En janvier 2016, Waad donne naissance à sa fille, Sama. Fin juillet 2016, la ville est totalement assiégée par les forces loyalistes. Le documentaire raconte un dilemme plus personnel, qui a aussi été celui de ses amis. Fallait-il partir pour mettre sa fille à l'abri, et abandonner ainsi les habitants d'Alep? Hamza et Waad feront finalement le choix de rester. Après un voyage en Turquie auprès de leur famille, ils retourneront même à Alep, prenant tous les risques. Waad retombe enceinte, et filme toujours.
«Avec Hamza, nous avons décidé que nous ferions tout pour rester. Nous nous sommes dit que si l'un de nous deux voulait partir, l'autre resterait. Hamza ne pouvait partir comme ça, puisqu'il était responsable d'une équipe de soixante-dix personnes à l'hôpital, tous les habitants dépendaient de lui. Nous étions en quelque sorte bloqués, mais heureux d'être bloqués. Je restais concentrée sur le fait de filmer, je savais que c'était dur, ça n'était pas vraiment logique d'être là, mais ça allait», se remémore la réalisatrice.
Mémoire
En décembre 2016, après plusieurs mois de siège et d'offensive, le régime syrien, la Russie et leurs alliés prennent le contrôle d'Alep-Est. L'offensive finale est marquée encore une fois par des crimes de guerre: ciblage volontaire d'infrastructure civiles, notamment médicales; utilisation d'armes prohibées, avec des bombes incendiaires, à sous-munitions et du gaz chloré. Des centaines de civils meurent et des milliers sont blessés; ils affluent dans l'hôpital de Hamza. Plusieurs semaines plus tard, Waad, Hamza et leurs enfants quitteront Alep. Puis la Syrie. Ils vivent à présent à Londres. La réalisatrice tient à rappeler que les mêmes crimes se perpétuent aujourd'hui à Idleb, région principalement contrôlée par les djihadistes d'Hayat Tahrir al-Cham, où vivent trois millions de déplacés.
«Je veux permettre aux spectateurs d'aller à Alep, de vivre ce qu'on a vécu, de comprendre ce pour quoi nous avons risqué nos vies.»

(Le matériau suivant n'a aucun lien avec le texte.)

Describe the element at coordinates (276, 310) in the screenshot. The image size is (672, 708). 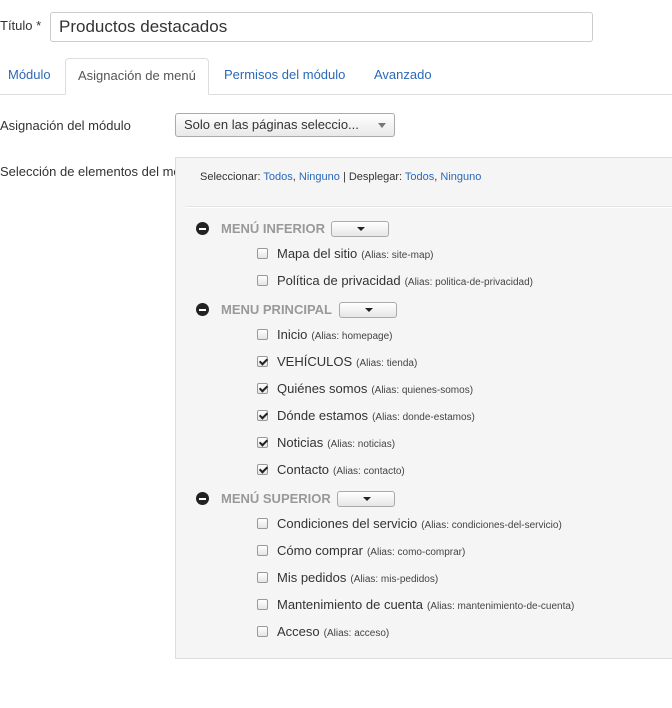
I see `menu-group-title: MENU PRINCIPAL` at that location.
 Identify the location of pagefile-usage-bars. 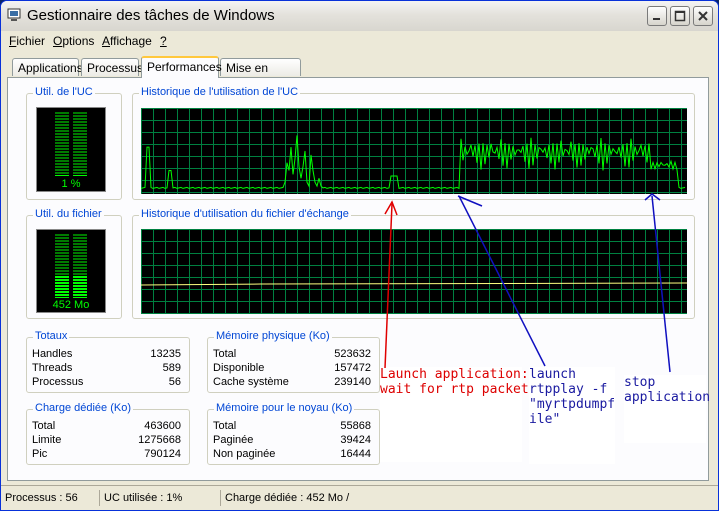
(71, 266).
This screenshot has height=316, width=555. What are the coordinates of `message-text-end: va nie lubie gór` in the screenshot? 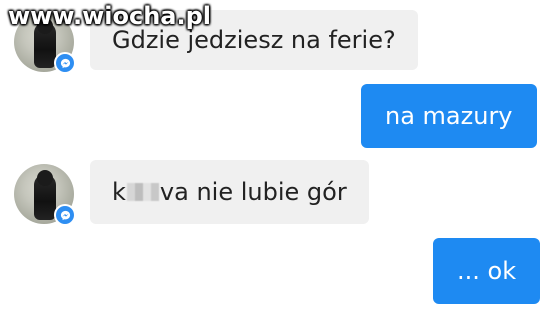 It's located at (253, 192).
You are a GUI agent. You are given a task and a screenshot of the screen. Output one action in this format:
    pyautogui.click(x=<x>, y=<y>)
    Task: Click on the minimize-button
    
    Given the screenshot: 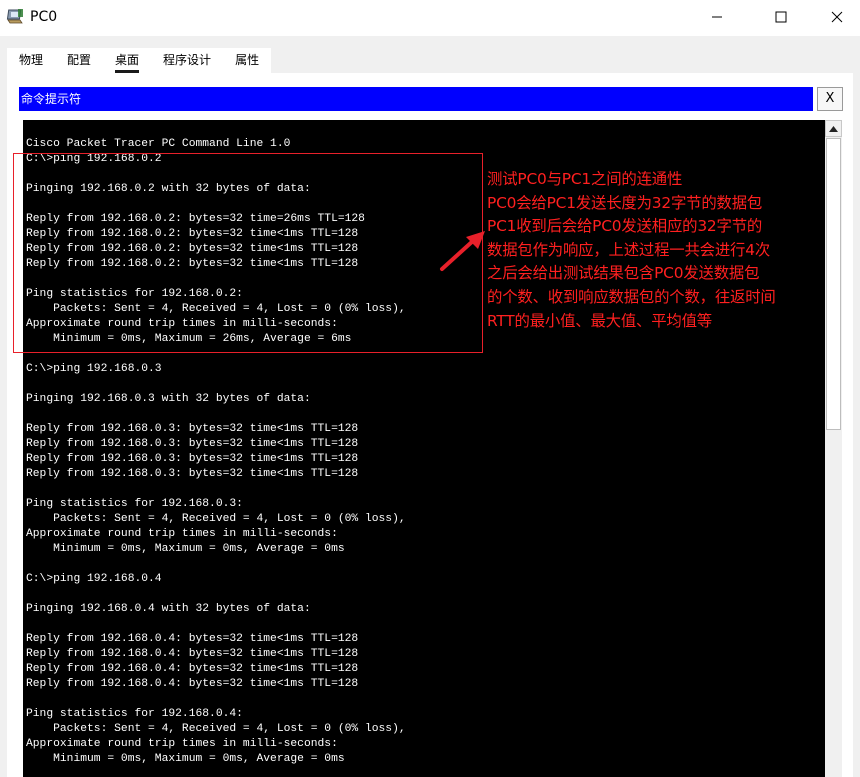 What is the action you would take?
    pyautogui.click(x=717, y=17)
    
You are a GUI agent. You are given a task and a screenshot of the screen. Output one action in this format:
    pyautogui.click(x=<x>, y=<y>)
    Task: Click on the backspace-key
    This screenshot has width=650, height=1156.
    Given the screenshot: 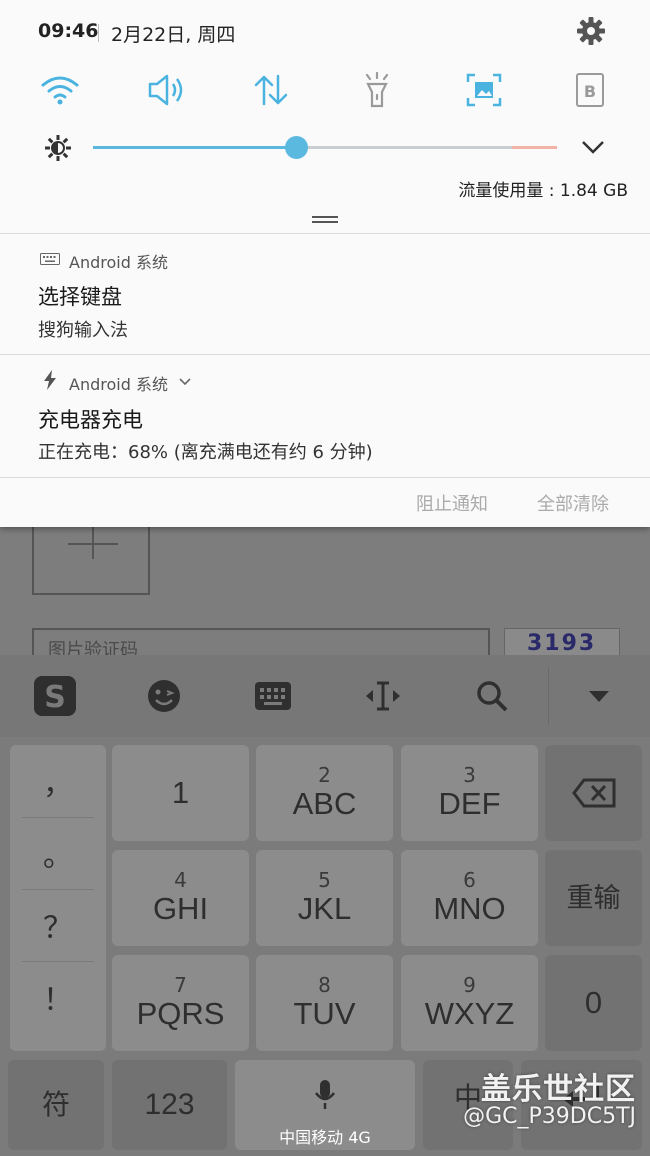 What is the action you would take?
    pyautogui.click(x=594, y=793)
    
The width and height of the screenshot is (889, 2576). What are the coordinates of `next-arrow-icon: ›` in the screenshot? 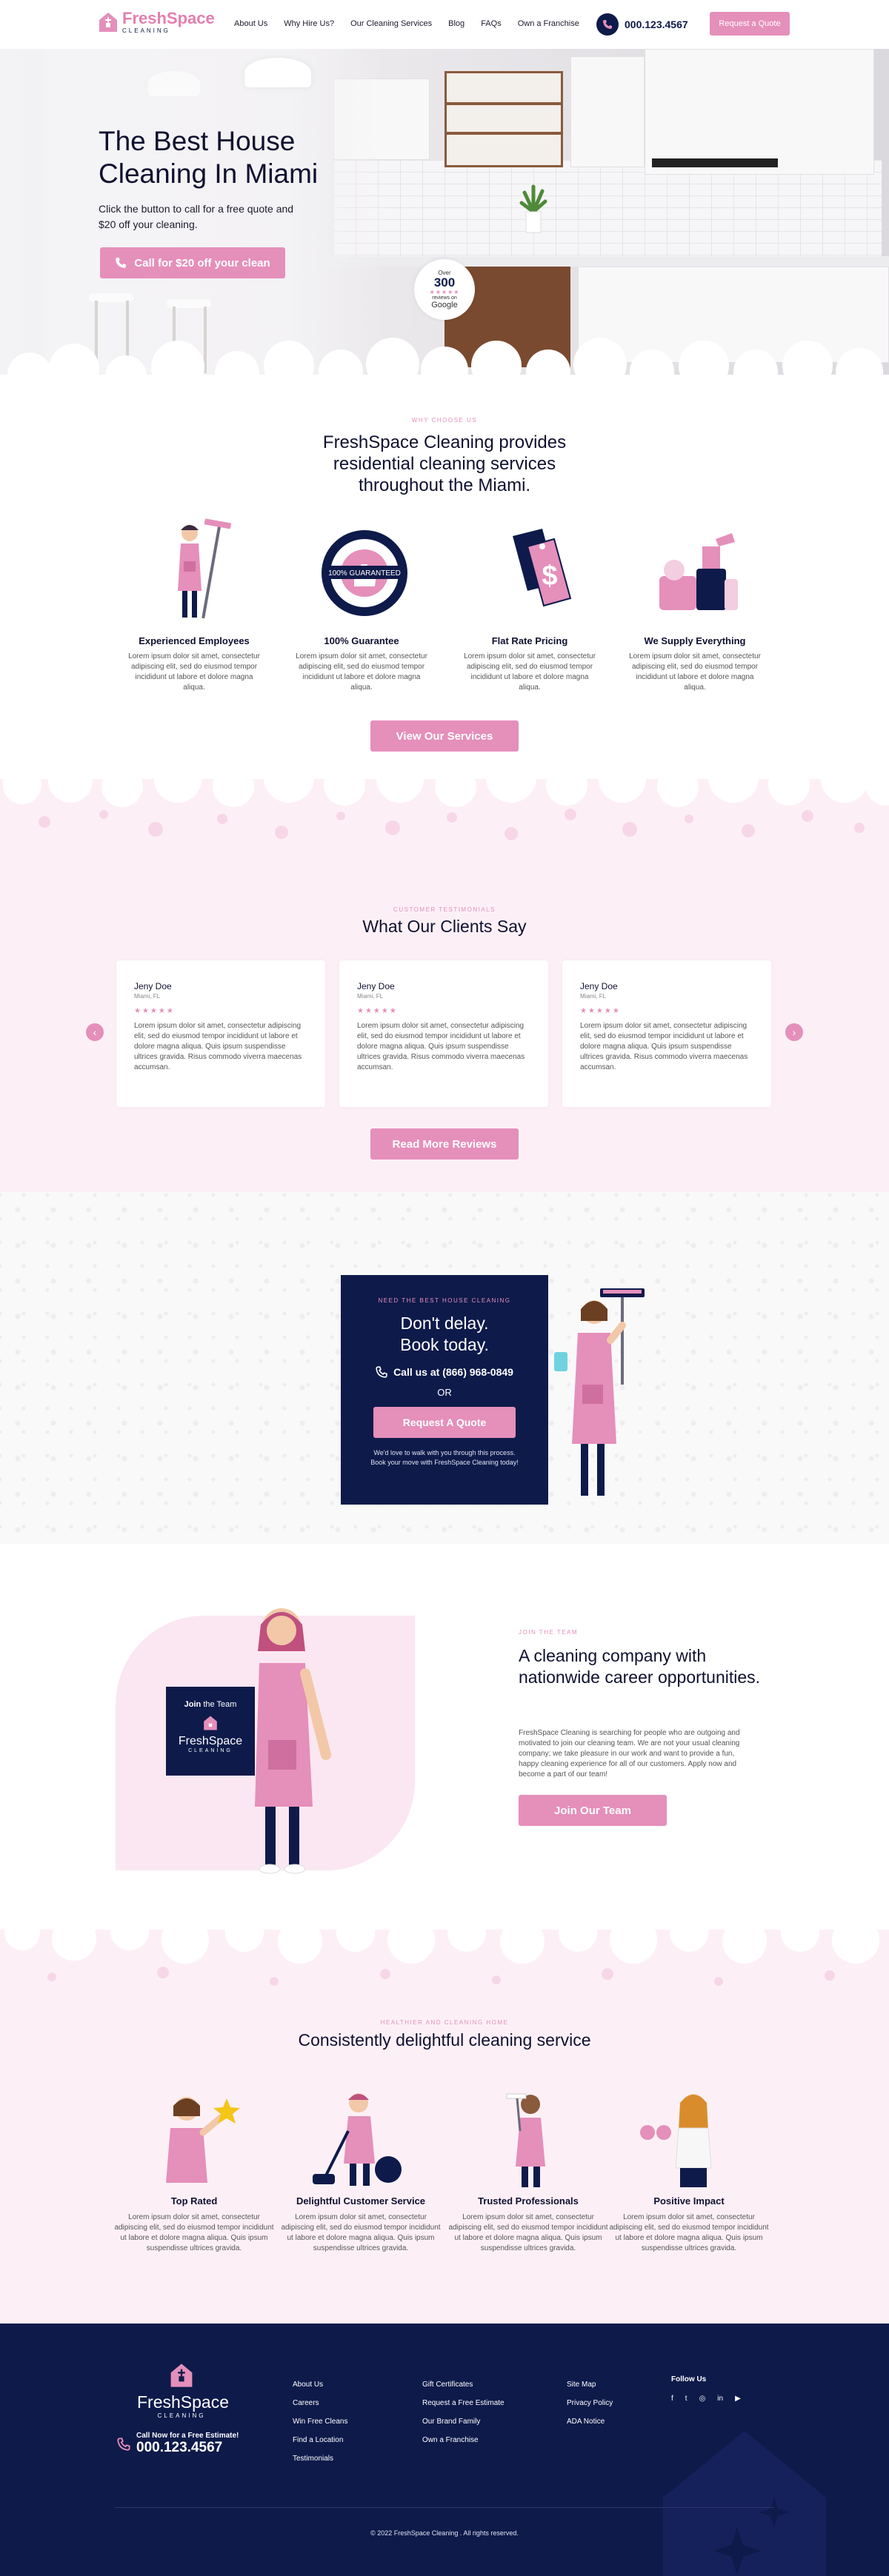 It's located at (794, 1032).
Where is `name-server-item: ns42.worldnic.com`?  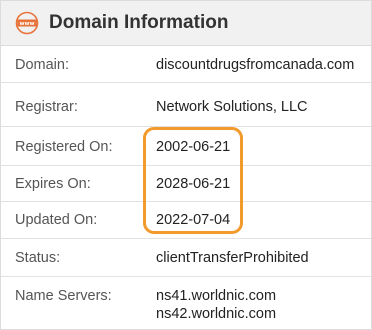
name-server-item: ns42.worldnic.com is located at coordinates (216, 314).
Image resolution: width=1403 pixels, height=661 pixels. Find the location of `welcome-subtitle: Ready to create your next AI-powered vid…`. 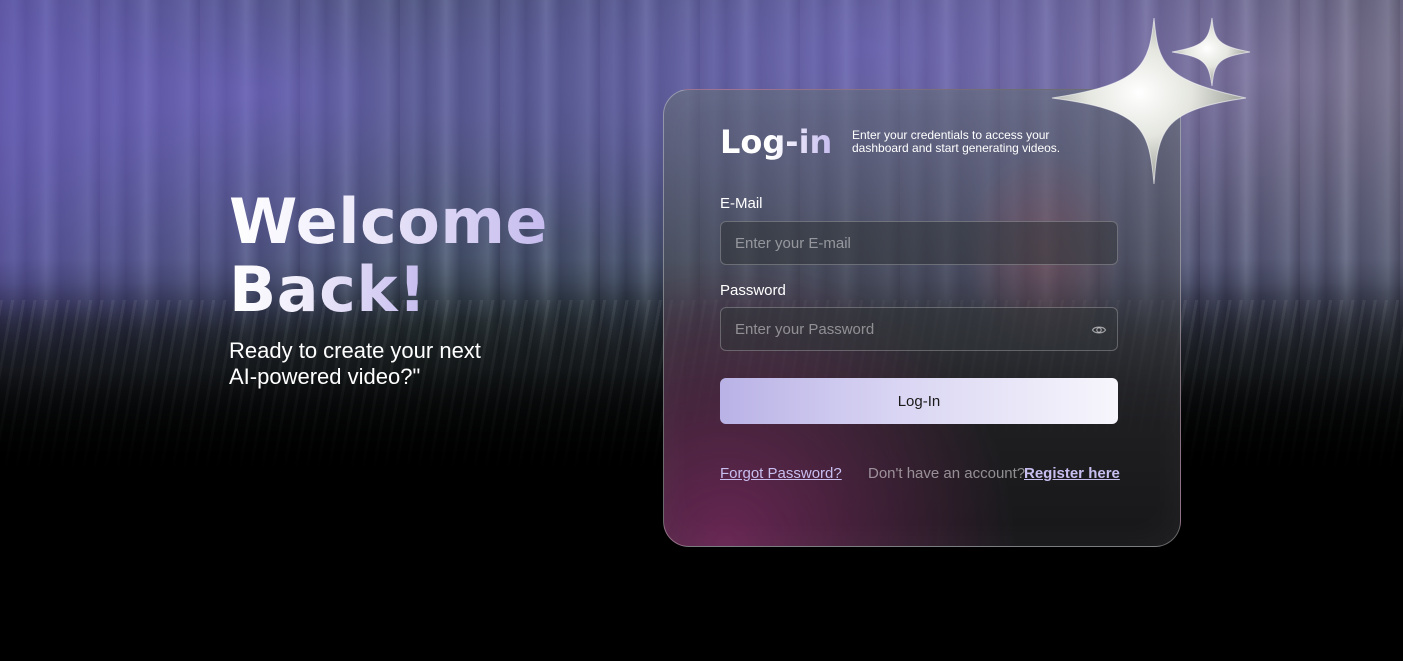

«Ce que j'aimerais, c'est que les gens qui vont voir ce film sachent que la guerre n'est pas terminée, le régime syrien et la Russie continuent à faire la même chose, tout les jours, notamment à Idleb où trois millions d'habitants n'ont nulle part où aller. Si le monde nous a abandonné auparavant, il peut encore agir maintenant, face à un régime qui bombarde les civils et les hôpitaux. Les habitants d'Idleb ont le droit de vivre dans leur pays, en sécurité, sans être déplacés», rappelle Waad.
Le conflit s'est aussi caractérisé par une guerre de l'information, qui s'est accentuée après l'intervention russe de 2015. Le régime syrien et ses alliés ont accusé les manifestants d'être tous des terroristes manipulés depuis l'étranger, les rebelles d'être tous djihadistes, et les secouristes volontaires nommés Casques blancs d'être des suppôts des djihadistes qui organisent de fausses attaques chimiques pour provoquer une invasion occidentale de la Syrie. Ces théories du complot, relayées notamment par l'audiovisuel public extérieur russe (RT, Sputnik, Ruptly...), ont rencontré un écho non négligeable sur internet, non seulement auprès de l'extrême droite mais aussi chez une certaine gauche anti-impérialiste.
«Dès la première minute de la révolution, le régime nous a accusés d'être des terroristes, et ils ont continué leurs mensonges jusqu'à ce que des gens les croient. Ce que ce film, et d'autres films syriens feront, j'espère, c'est concurrencer ce narratif du régime et de la Russie. Je veux permettre aux spectateurs d'aller à Alep, de vivre ce qu'on a vécu, de comprendre ce pour quoi nous avons risqué nos vies», conclut Waad. Pari amplement réussi.